**Stated task**
Retype the listing below line for line, with no changes to any character.

• • • • •

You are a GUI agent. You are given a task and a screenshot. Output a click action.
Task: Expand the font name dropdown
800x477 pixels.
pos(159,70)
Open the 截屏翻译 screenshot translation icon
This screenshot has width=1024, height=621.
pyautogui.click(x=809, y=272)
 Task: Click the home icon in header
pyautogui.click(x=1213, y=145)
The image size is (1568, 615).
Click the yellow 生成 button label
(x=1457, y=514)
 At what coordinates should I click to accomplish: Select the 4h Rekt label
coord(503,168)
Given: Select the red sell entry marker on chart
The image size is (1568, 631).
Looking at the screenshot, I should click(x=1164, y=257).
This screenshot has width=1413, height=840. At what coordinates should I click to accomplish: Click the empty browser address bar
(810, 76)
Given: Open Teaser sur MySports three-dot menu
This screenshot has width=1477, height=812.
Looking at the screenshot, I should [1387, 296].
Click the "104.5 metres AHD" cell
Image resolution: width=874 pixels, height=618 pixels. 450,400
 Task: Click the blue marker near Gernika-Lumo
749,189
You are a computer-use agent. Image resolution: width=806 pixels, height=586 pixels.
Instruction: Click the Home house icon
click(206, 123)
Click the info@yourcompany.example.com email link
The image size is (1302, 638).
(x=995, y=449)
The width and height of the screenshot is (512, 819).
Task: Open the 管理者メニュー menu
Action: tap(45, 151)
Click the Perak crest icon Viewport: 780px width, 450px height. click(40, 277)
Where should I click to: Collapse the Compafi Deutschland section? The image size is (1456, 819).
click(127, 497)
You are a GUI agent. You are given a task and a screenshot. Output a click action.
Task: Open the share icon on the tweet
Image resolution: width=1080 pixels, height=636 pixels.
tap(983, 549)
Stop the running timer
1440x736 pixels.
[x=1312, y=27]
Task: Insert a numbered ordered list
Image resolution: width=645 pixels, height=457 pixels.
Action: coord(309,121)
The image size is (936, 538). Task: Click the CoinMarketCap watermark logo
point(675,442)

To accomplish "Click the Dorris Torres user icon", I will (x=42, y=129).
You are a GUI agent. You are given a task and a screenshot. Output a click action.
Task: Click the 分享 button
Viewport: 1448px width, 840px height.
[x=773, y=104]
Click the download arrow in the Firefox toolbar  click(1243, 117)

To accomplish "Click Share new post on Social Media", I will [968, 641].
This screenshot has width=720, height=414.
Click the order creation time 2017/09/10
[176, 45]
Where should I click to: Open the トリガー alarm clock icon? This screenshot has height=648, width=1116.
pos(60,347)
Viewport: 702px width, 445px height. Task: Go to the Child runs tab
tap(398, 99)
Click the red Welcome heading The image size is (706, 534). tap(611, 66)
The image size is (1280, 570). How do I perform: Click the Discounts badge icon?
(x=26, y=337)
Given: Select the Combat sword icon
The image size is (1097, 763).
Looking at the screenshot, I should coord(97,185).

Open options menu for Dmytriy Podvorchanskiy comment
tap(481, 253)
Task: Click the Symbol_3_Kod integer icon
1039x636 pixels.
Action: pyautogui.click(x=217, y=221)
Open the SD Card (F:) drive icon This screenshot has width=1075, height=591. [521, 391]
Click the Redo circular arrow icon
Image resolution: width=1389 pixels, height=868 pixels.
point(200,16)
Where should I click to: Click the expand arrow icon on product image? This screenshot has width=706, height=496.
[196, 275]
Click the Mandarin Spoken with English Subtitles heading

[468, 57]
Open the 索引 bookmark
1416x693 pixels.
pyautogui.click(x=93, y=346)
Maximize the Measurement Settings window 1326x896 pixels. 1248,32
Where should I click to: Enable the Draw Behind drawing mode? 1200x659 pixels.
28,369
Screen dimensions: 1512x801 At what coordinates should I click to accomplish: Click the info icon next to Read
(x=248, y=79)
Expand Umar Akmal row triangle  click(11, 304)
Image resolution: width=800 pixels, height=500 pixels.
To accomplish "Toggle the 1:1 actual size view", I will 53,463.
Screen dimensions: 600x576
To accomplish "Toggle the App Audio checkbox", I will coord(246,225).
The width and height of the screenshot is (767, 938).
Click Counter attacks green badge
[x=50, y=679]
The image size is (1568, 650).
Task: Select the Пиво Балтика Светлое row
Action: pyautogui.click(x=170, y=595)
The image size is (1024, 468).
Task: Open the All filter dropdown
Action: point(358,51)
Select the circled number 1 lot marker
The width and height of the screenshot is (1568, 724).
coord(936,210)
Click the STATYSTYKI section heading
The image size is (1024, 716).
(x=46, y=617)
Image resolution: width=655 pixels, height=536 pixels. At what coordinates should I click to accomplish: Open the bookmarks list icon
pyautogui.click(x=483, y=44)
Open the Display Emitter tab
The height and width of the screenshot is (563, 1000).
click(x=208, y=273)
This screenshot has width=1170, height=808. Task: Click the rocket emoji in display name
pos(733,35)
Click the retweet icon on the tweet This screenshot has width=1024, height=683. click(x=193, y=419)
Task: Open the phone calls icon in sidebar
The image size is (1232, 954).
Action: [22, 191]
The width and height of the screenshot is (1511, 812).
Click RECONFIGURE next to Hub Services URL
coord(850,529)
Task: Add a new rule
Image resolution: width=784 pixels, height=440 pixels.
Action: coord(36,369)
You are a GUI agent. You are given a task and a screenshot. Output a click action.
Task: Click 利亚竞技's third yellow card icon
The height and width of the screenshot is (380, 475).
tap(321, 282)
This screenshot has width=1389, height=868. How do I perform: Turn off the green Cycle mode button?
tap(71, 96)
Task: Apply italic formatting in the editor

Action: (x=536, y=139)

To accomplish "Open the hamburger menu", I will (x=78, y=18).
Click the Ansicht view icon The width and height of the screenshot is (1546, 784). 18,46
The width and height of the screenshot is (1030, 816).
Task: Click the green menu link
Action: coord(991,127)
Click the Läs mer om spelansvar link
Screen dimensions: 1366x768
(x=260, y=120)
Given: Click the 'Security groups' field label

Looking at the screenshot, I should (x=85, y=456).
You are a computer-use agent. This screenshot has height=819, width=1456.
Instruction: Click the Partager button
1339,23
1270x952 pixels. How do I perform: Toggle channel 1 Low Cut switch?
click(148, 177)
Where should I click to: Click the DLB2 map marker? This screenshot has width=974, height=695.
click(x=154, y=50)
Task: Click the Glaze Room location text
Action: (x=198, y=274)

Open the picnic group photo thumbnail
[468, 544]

• • • • •

**Reply**
You are a GUI agent. You are given a task and a screenshot. Output a click action.
Task: Expand the font name dropdown
800x477 pixels.
pos(159,70)
Open the 截屏翻译 screenshot translation icon
This screenshot has width=1024, height=621.
pyautogui.click(x=809, y=272)
 Task: Click the home icon in header
pyautogui.click(x=1213, y=145)
The image size is (1568, 615).
Click the yellow 生成 button label
(x=1457, y=514)
 At what coordinates should I click to accomplish: Select the 4h Rekt label
coord(503,168)
Given: Select the red sell entry marker on chart
The image size is (1568, 631).
Looking at the screenshot, I should click(x=1164, y=257).
This screenshot has width=1413, height=840. At what coordinates should I click to accomplish: Click the empty browser address bar
(810, 76)
Given: Open Teaser sur MySports three-dot menu
This screenshot has width=1477, height=812.
Looking at the screenshot, I should [1387, 296].
Click the "104.5 metres AHD" cell
Image resolution: width=874 pixels, height=618 pixels. 450,400
 Task: Click the blue marker near Gernika-Lumo
749,189
You are a computer-use agent. Image resolution: width=806 pixels, height=586 pixels.
Instruction: Click the Home house icon
click(206, 123)
Click the info@yourcompany.example.com email link
The image size is (1302, 638).
(x=995, y=449)
The width and height of the screenshot is (512, 819).
Task: Open the 管理者メニュー menu
Action: tap(45, 151)
Click the Perak crest icon Viewport: 780px width, 450px height. click(40, 277)
Where should I click to: Collapse the Compafi Deutschland section? The image size is (1456, 819).
click(127, 497)
You are a GUI agent. You are given a task and a screenshot. Output a click action.
Task: Open the share icon on the tweet
Image resolution: width=1080 pixels, height=636 pixels.
tap(983, 549)
Stop the running timer
1440x736 pixels.
[x=1312, y=27]
Task: Insert a numbered ordered list
Image resolution: width=645 pixels, height=457 pixels.
Action: coord(309,121)
The image size is (936, 538). Task: Click the CoinMarketCap watermark logo
point(675,442)

To accomplish "Click the Dorris Torres user icon", I will (x=42, y=129).
You are a GUI agent. You are given a task and a screenshot. Output a click action.
Task: Click the 分享 button
Viewport: 1448px width, 840px height.
[x=773, y=104]
Click the download arrow in the Firefox toolbar  click(1243, 117)

To accomplish "Click Share new post on Social Media", I will [968, 641].
This screenshot has width=720, height=414.
Click the order creation time 2017/09/10
[176, 45]
Where should I click to: Open the トリガー alarm clock icon? This screenshot has height=648, width=1116.
pos(60,347)
Viewport: 702px width, 445px height. Task: Go to the Child runs tab
tap(398, 99)
Click the red Welcome heading The image size is (706, 534). tap(611, 66)
The image size is (1280, 570). How do I perform: Click the Discounts badge icon?
(x=26, y=337)
Given: Select the Combat sword icon
The image size is (1097, 763).
Looking at the screenshot, I should coord(97,185).

Open options menu for Dmytriy Podvorchanskiy comment
tap(481, 253)
Task: Click the Symbol_3_Kod integer icon
1039x636 pixels.
Action: pyautogui.click(x=217, y=221)
Open the SD Card (F:) drive icon This screenshot has width=1075, height=591. [521, 391]
Click the Redo circular arrow icon
Image resolution: width=1389 pixels, height=868 pixels.
point(200,16)
Where should I click to: Click the expand arrow icon on product image? This screenshot has width=706, height=496.
[196, 275]
Click the Mandarin Spoken with English Subtitles heading

[468, 57]
Open the 索引 bookmark
1416x693 pixels.
pyautogui.click(x=93, y=346)
Maximize the Measurement Settings window 1326x896 pixels. 1248,32
Where should I click to: Enable the Draw Behind drawing mode? 1200x659 pixels.
28,369
Screen dimensions: 1512x801 At what coordinates should I click to accomplish: Click the info icon next to Read
(x=248, y=79)
Expand Umar Akmal row triangle  click(11, 304)
Image resolution: width=800 pixels, height=500 pixels.
To accomplish "Toggle the 1:1 actual size view", I will 53,463.
Screen dimensions: 600x576
To accomplish "Toggle the App Audio checkbox", I will coord(246,225).
The width and height of the screenshot is (767, 938).
Click Counter attacks green badge
[x=50, y=679]
The image size is (1568, 650).
Task: Select the Пиво Балтика Светлое row
Action: pyautogui.click(x=170, y=595)
The image size is (1024, 468).
Task: Open the All filter dropdown
Action: point(358,51)
Select the circled number 1 lot marker
The width and height of the screenshot is (1568, 724).
coord(936,210)
Click the STATYSTYKI section heading
The image size is (1024, 716).
(x=46, y=617)
Image resolution: width=655 pixels, height=536 pixels. At what coordinates should I click to accomplish: Open the bookmarks list icon
pyautogui.click(x=483, y=44)
Open the Display Emitter tab
The height and width of the screenshot is (563, 1000).
click(x=208, y=273)
This screenshot has width=1170, height=808. Task: Click the rocket emoji in display name
pos(733,35)
Click the retweet icon on the tweet This screenshot has width=1024, height=683. click(x=193, y=419)
Task: Open the phone calls icon in sidebar
The image size is (1232, 954).
Action: [22, 191]
The width and height of the screenshot is (1511, 812).
Click RECONFIGURE next to Hub Services URL
coord(850,529)
Task: Add a new rule
Image resolution: width=784 pixels, height=440 pixels.
Action: coord(36,369)
You are a GUI agent. You are given a task and a screenshot. Output a click action.
Task: Click 利亚竞技's third yellow card icon
The height and width of the screenshot is (380, 475).
tap(321, 282)
This screenshot has width=1389, height=868. How do I perform: Turn off the green Cycle mode button?
tap(71, 96)
Task: Apply italic formatting in the editor

Action: (x=536, y=139)

To accomplish "Open the hamburger menu", I will (x=78, y=18).
Click the Ansicht view icon The width and height of the screenshot is (1546, 784). 18,46
The width and height of the screenshot is (1030, 816).
Task: Click the green menu link
Action: coord(991,127)
Click the Läs mer om spelansvar link
Screen dimensions: 1366x768
(x=260, y=120)
Given: Click the 'Security groups' field label

Looking at the screenshot, I should (x=85, y=456).
You are a computer-use agent. This screenshot has height=819, width=1456.
Instruction: Click the Partager button
1339,23
1270x952 pixels. How do I perform: Toggle channel 1 Low Cut switch?
click(148, 177)
Where should I click to: Click the DLB2 map marker? This screenshot has width=974, height=695.
click(x=154, y=50)
Task: Click the Glaze Room location text
Action: (x=198, y=274)

Open the picnic group photo thumbnail
[468, 544]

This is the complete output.